Ainsi, pour la première fois, Magda avait réussi à faire mentir Giulia Del Vecchio. La brune, elle aussi, quelque part, touchée par l'attention de sa fille et de sa gouvernante, n'avait pas partagé quelques minutes en leur compagnie mais bien une heure délicieuse. Une heure durant laquelle Alessandra raconta le fantôme du rez-de-chaussée, les gargouilles, le métro.

- Je croyais t'avoir dit ne pas aimer que tu prennes les transports en commun, avait grogné Del Vecchio en tendant une serviette à l'enfant dont la bouche était recouverte de crème.

- Offrez-moi une voiture et j'éviterai les transports en commun, avait contré Magda en haussant les épaules, toujours désespérément assise sur le bureau, comme sur le comptoir d'un bar à strip-tease.

- Vous seriez surprise, Miss Volkov.

- De savoir ce que vous pourriez m'offrir ? Non, j'en ai une idée très précise au contraire, avait souri Magda en plissant les yeux, et Bob avait manqué de peu de s'étouffer avec son éclair.

Del Vecchio, comme à chaque fois que sa gouvernante se plaisait à la provoquer, n'avait pas relevé et s'était contenté de lever les yeux au ciel. Bob était resté silencieux une bonne partie de l'heure en les observant pourtant attentivement.

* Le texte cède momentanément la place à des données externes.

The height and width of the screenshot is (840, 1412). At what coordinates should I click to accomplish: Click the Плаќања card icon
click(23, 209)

C'était amusant cette dynamique, ce jeu, parce qu'on parlait bien ici d'un jeu, peut-être un peu dangereux, qui s'était installé entre elles. Après dix ans de bons et loyaux services, Bob pouvait se vanter de connaître sa patronne mieux que personne. Et si on lui avait dit qu'une jeune femme aux airs de mannequin russe parlerait ainsi à la jolie brune sans se faire virer, il n'y aurait sans doute même pas cru.

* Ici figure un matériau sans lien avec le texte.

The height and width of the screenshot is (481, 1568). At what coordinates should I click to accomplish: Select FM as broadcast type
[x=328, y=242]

Pourtant, il fallait se rendre à l'évidence. Le jeu était venu naturellement, même plus rapidement que prévu, et c'est par celui-ci qu'elles communiquaient, qu'elles fonctionnaient. Cela laisserait-il place à autre chose ? Parfois, et sans doute quand il osait croire à une douce folie, il se plaisait à y croire. Après tout, le fait que Magda soit sortie vivante de ce bureau après avoir interrompu un rendez-vous d'affaires était peut-être déjà une preuve en soi. Il avait demandé à la jeune femme ce qui s'était passé, celle-ci ne lui avait offert qu'un sourire. Del Vecchio ne lui avait pas répondu non plus. Les deux femmes avaient partagé un regard. Ce n'était pas grand chose, un instant d'une fraction de seconde à peine. Et pourtant, c'était déjà plus que ce que Del Vecchio partageait habituellement. Alessandra avait peut-être raison. Dans le fond, cette gouvernante avait peut-être un super-pouvoir.